CALIFORNIA INSTITUTE OF TECHNOLOGY

PASADENA

GATES AND CRELLIN LABORATORIES OF CHEMISTRY

 

20 June 1962

 

Mr. Kenneth Snelson

148 Spring Street

New York 12, New York

 

Dear Mr. Snelson:

 

I have been pleased to read your letter and to examine the photographs and models. I return your letter with the photographs herewith, and I am returning the models under separate cover.

 

I remember Buckminster Fuller from a good number of years ago, when I showed him my models. They bear some resemblance to his geodesic dome.

 

The circle models that you have sent me are interesting and attractive. So far as I can see, they are essentially equivalent to polyhedra. If the circles all have the same diameter, then the polyhedra are limited by being regular and having the same internal diameter. From the standpoint of polyhedron theory your models do not, so far as I can see, have any novelty. For example, the most complex one is represented by the group of 32 atoms shown at the lower left of Figure k of the enclosed paper on the stochastic method and the structure of proteins.

 

I do not think that your ideas about the electronic structure of atoms, molecules, and crystals have value.

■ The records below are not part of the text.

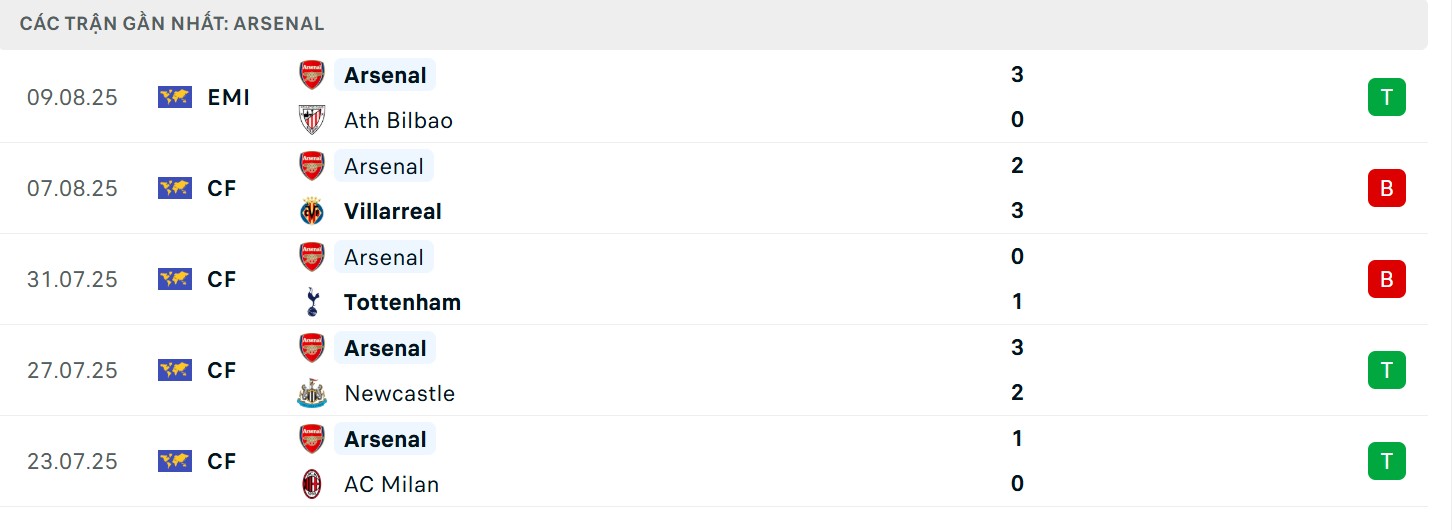Click the Newcastle club crest
This screenshot has height=530, width=1452.
[312, 393]
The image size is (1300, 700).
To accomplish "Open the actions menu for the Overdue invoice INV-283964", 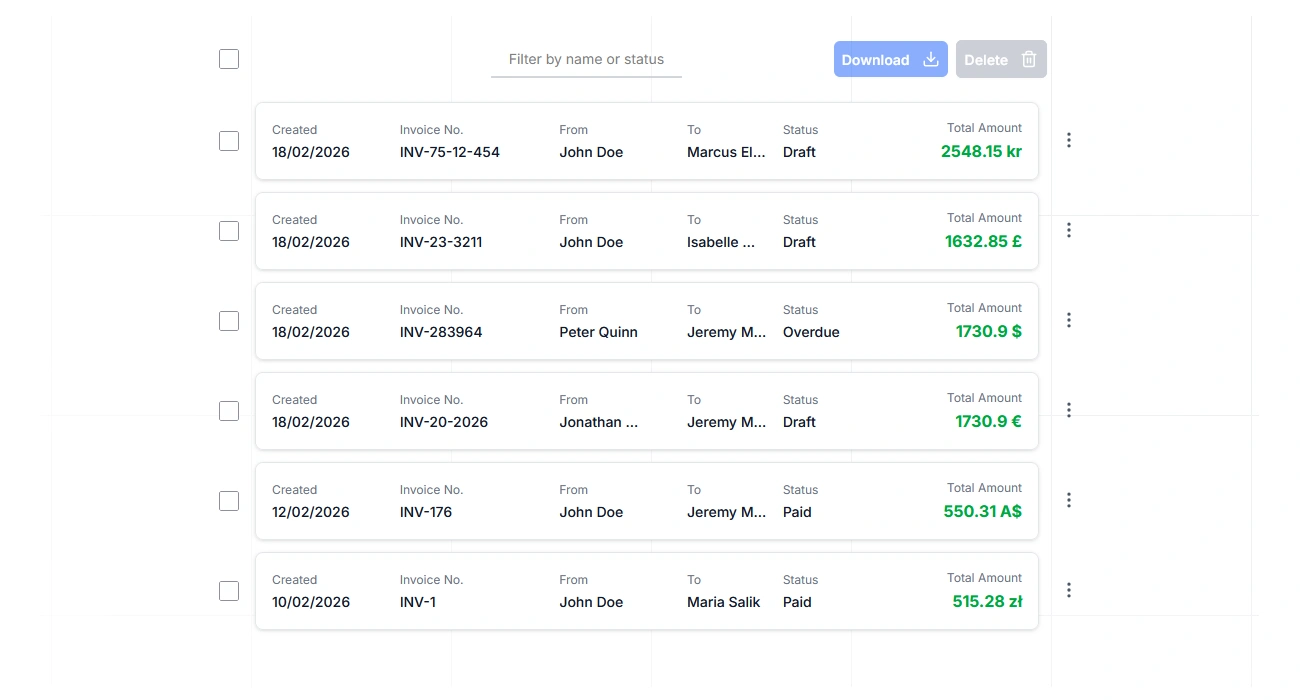I will (x=1068, y=320).
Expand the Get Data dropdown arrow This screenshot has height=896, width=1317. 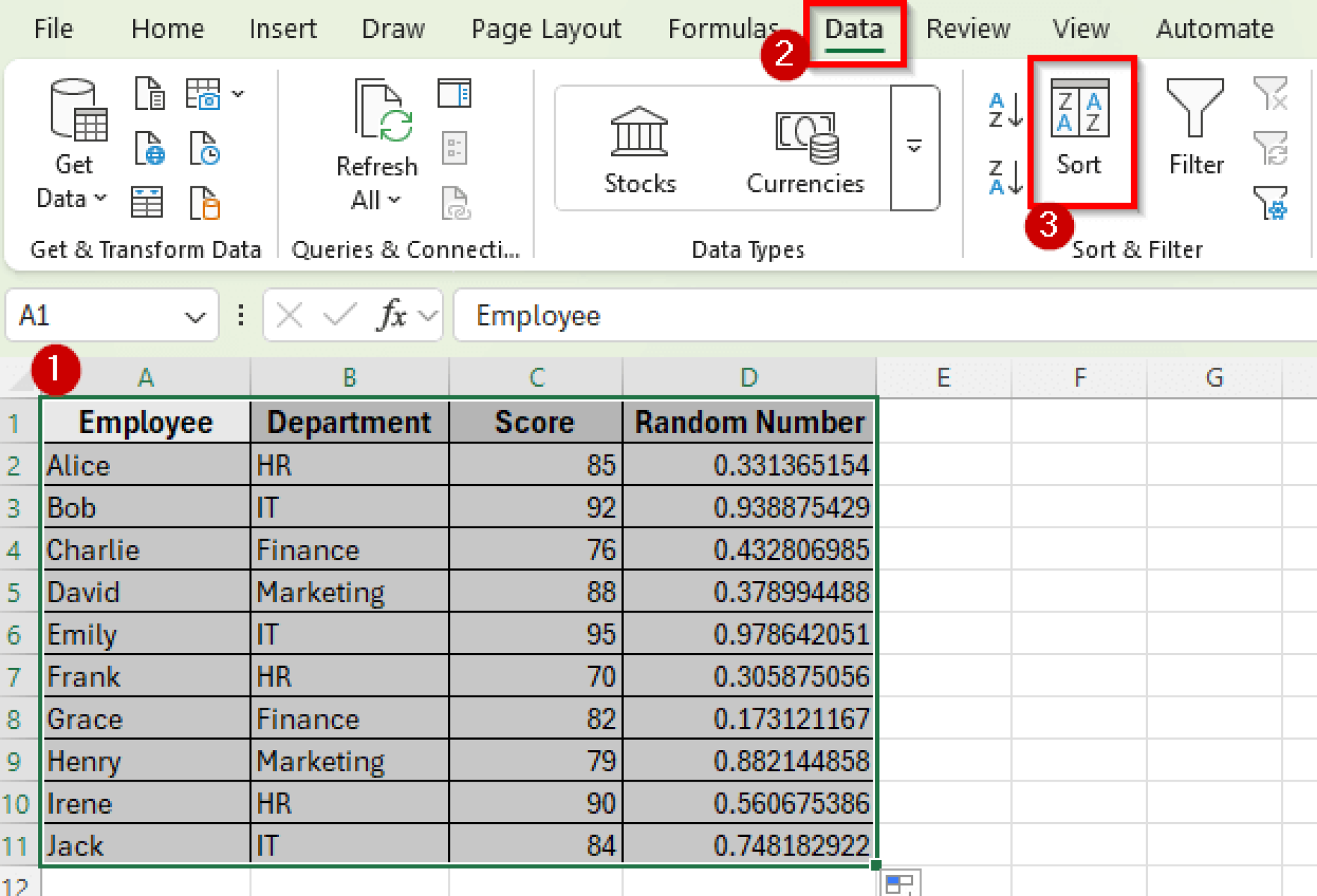coord(100,198)
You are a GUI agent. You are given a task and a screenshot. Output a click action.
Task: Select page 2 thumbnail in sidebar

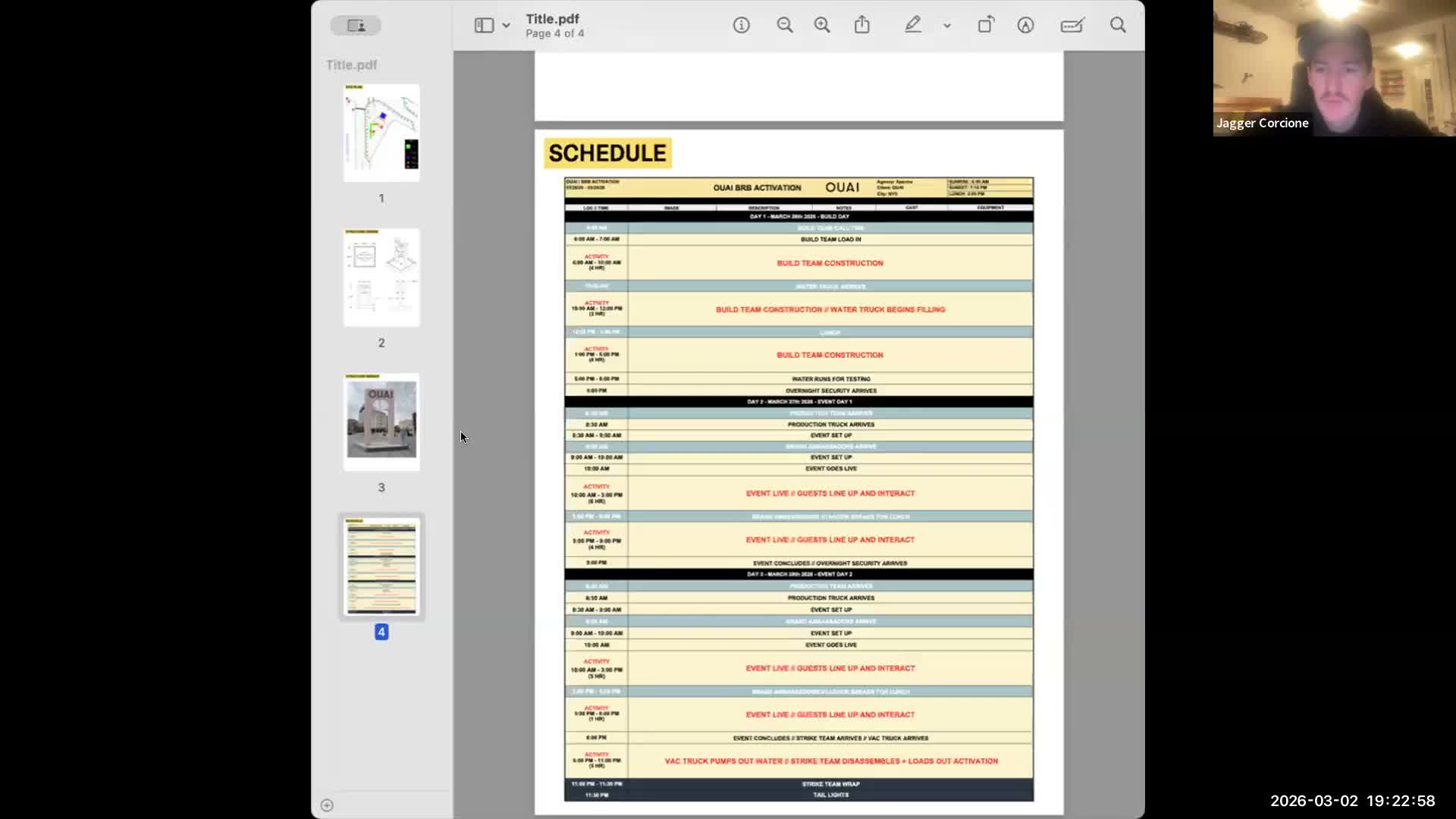point(381,278)
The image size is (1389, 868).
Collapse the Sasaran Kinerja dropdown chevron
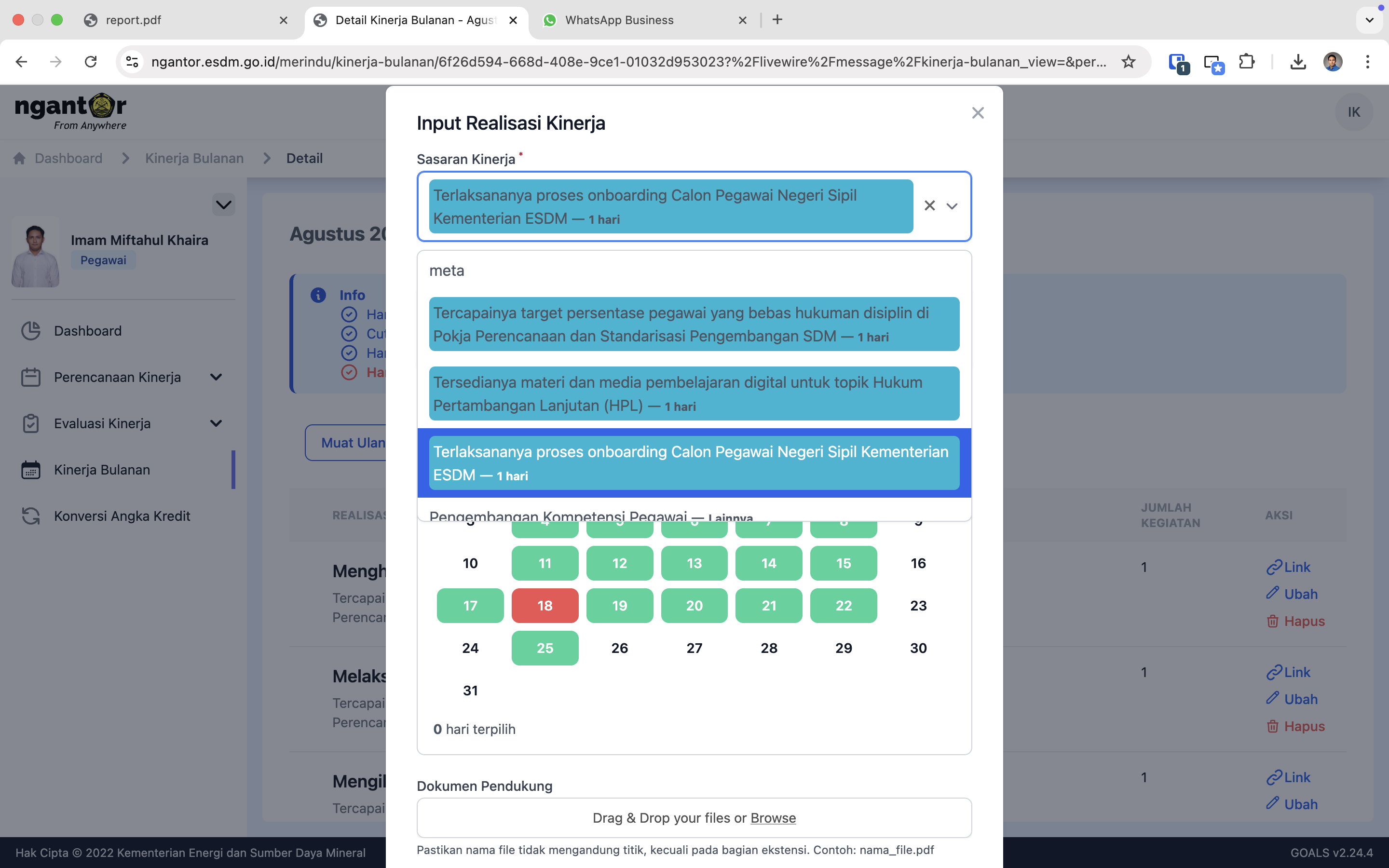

They are somewhat similar to ideas about the so-called magneton electron published nearly fifty years ago by a man whose name I forget, a former student in the Chemistry Department of the University of California at Berkeley. I think that his paper, about 1915, was in the Journal of the Franklin Institute. I believe that a reference to it is in the book on valence published about 1922, by G. N. Lewis. I do not have a copy of the book available to check.

 

I note that on your photographs page 4 you use the expression space groups. You probably should not use this expression, because it has a well-defined and generally accepted meaning. There are 230 space groups (groups of symmetry operations in three dimensional space), and crystallographers are careful not to use this expression in any other way.

 

I have been pleased to examine your models, and I thank you for sending them to me.